▶ **Set problem**: Rewrite the records starting at the line with "How do I perform: Click" and ending at the line with "The image size is (1354, 764).", changing "Settings tab" to "Preferences tab" and leaving everything else the same.
--------------------
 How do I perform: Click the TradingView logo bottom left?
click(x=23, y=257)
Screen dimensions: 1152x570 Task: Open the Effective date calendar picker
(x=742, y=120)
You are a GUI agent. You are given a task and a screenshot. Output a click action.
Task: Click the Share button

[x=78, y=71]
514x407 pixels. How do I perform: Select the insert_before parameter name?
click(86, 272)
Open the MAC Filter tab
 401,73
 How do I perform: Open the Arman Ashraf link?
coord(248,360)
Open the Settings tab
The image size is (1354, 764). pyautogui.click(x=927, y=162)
--------------------
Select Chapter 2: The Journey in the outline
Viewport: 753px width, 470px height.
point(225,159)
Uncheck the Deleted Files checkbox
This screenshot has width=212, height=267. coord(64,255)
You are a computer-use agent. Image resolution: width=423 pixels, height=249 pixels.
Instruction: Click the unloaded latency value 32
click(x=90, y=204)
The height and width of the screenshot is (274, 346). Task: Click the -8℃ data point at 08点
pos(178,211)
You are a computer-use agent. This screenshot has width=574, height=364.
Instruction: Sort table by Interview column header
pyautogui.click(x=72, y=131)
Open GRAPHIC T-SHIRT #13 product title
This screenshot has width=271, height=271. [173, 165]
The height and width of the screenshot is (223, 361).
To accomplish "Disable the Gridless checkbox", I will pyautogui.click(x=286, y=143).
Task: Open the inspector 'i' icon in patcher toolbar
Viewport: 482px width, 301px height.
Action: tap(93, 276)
--------------------
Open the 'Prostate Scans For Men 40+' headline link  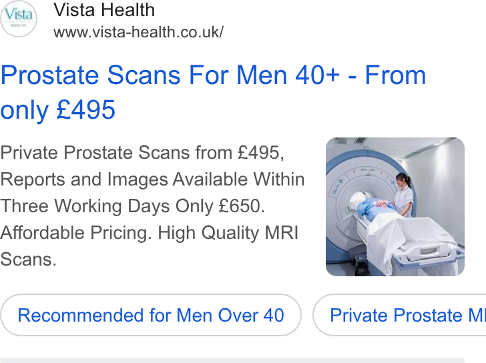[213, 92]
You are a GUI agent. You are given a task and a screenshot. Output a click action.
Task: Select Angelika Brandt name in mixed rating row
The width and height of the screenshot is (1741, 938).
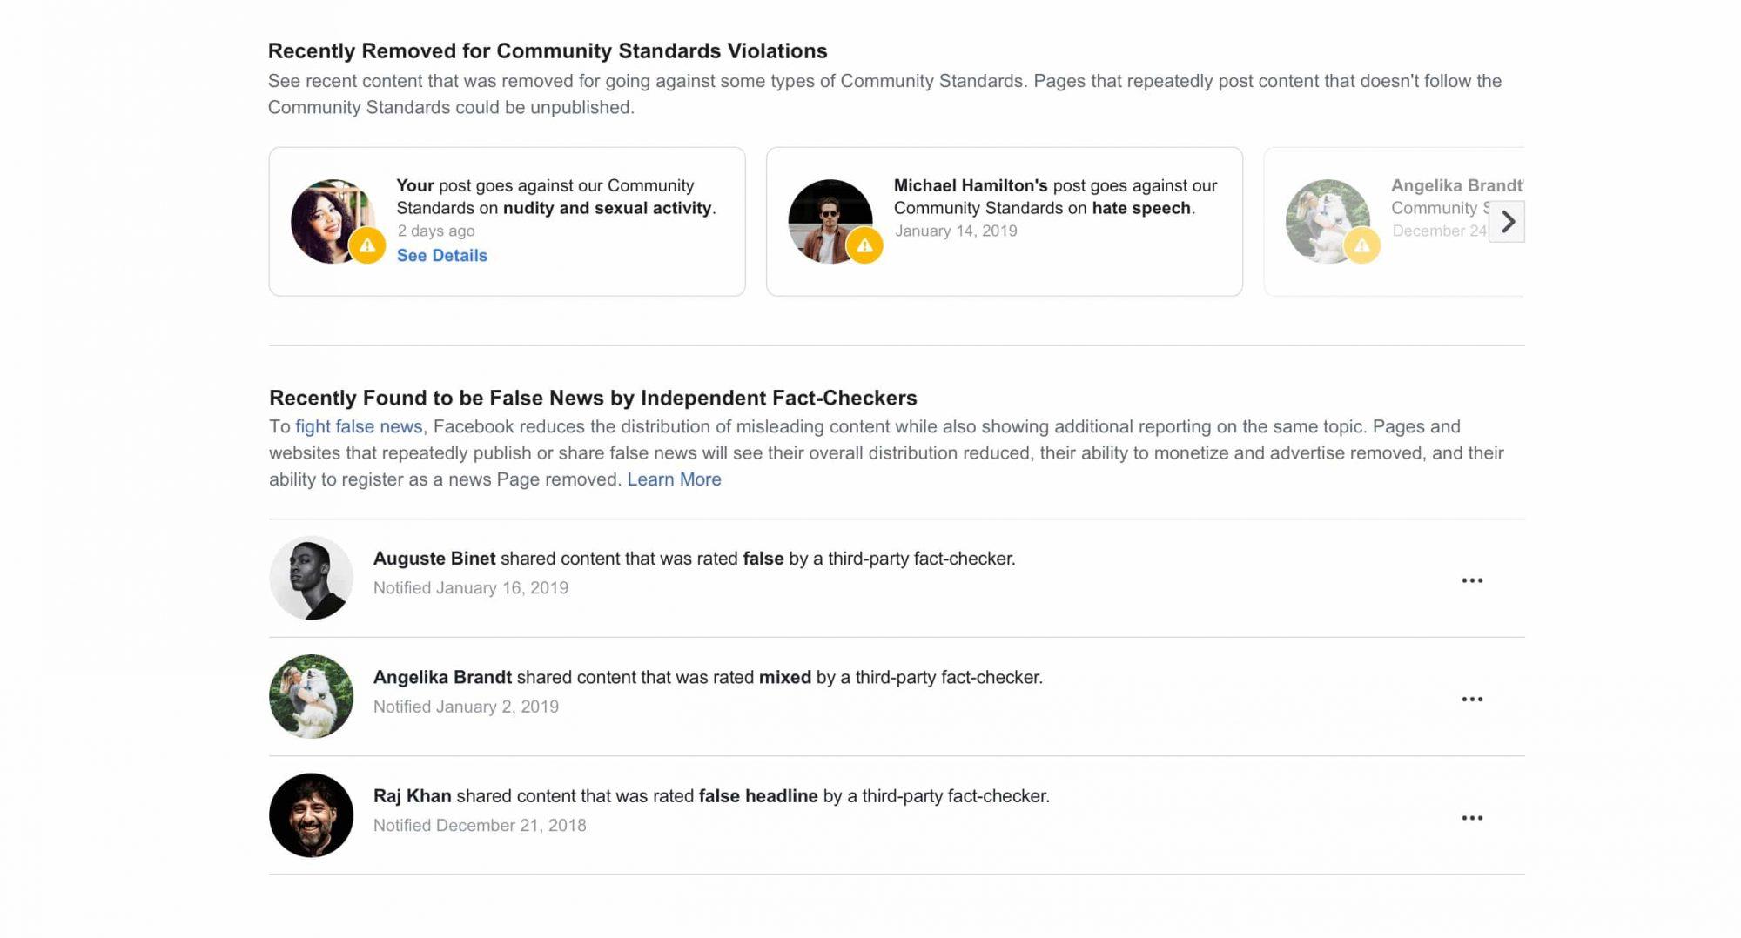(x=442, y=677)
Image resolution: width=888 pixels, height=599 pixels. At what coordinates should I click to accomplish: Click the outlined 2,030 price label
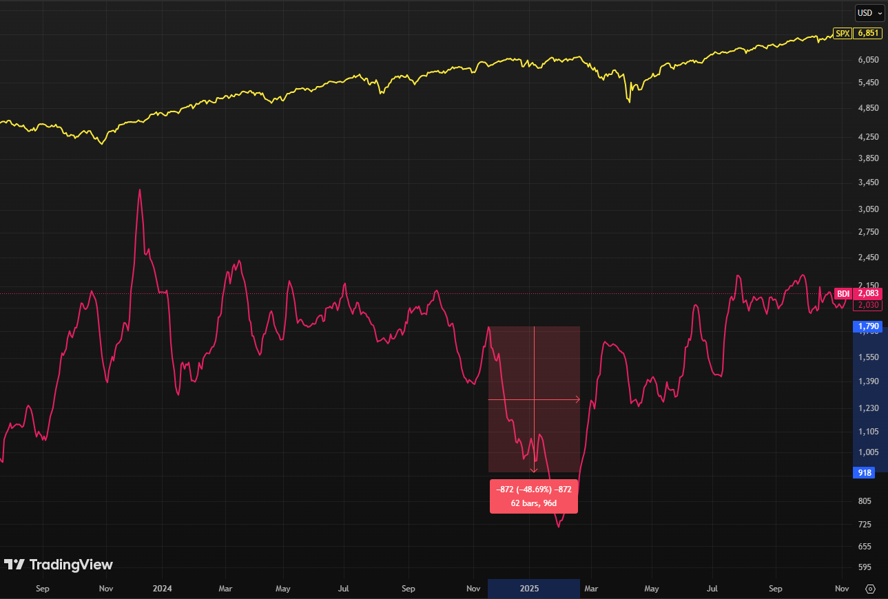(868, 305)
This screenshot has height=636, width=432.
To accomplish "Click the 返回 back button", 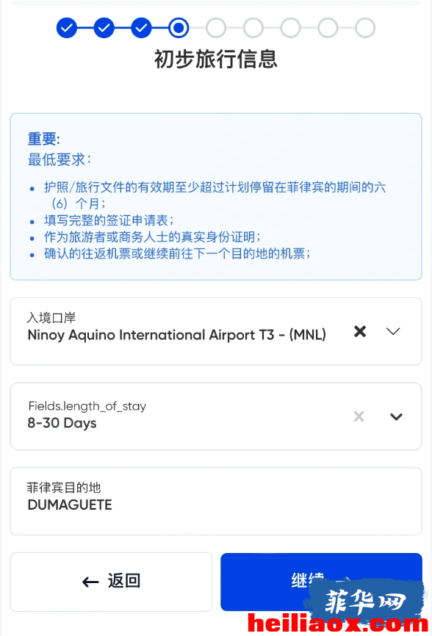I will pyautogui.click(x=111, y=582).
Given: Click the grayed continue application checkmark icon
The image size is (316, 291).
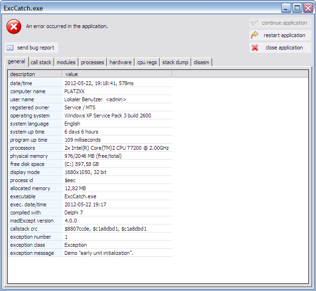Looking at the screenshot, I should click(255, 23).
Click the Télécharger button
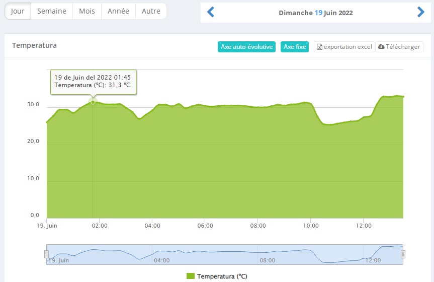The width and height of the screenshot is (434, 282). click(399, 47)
--------------------
▶ **Exercise response**:
 How do I perform: Click the TradingView logo bottom left?
click(x=23, y=257)
Screen dimensions: 1152x570 Task: Open the Effective date calendar picker
(x=742, y=120)
You are a GUI agent. You are given a task and a screenshot. Output a click action.
Task: Click the Share button

[x=78, y=71]
514x407 pixels. How do I perform: Select the insert_before parameter name?
click(86, 272)
Open the MAC Filter tab
 401,73
 How do I perform: Open the Arman Ashraf link?
coord(248,360)
Open the Preferences tab
The image size is (1354, 764). pyautogui.click(x=927, y=162)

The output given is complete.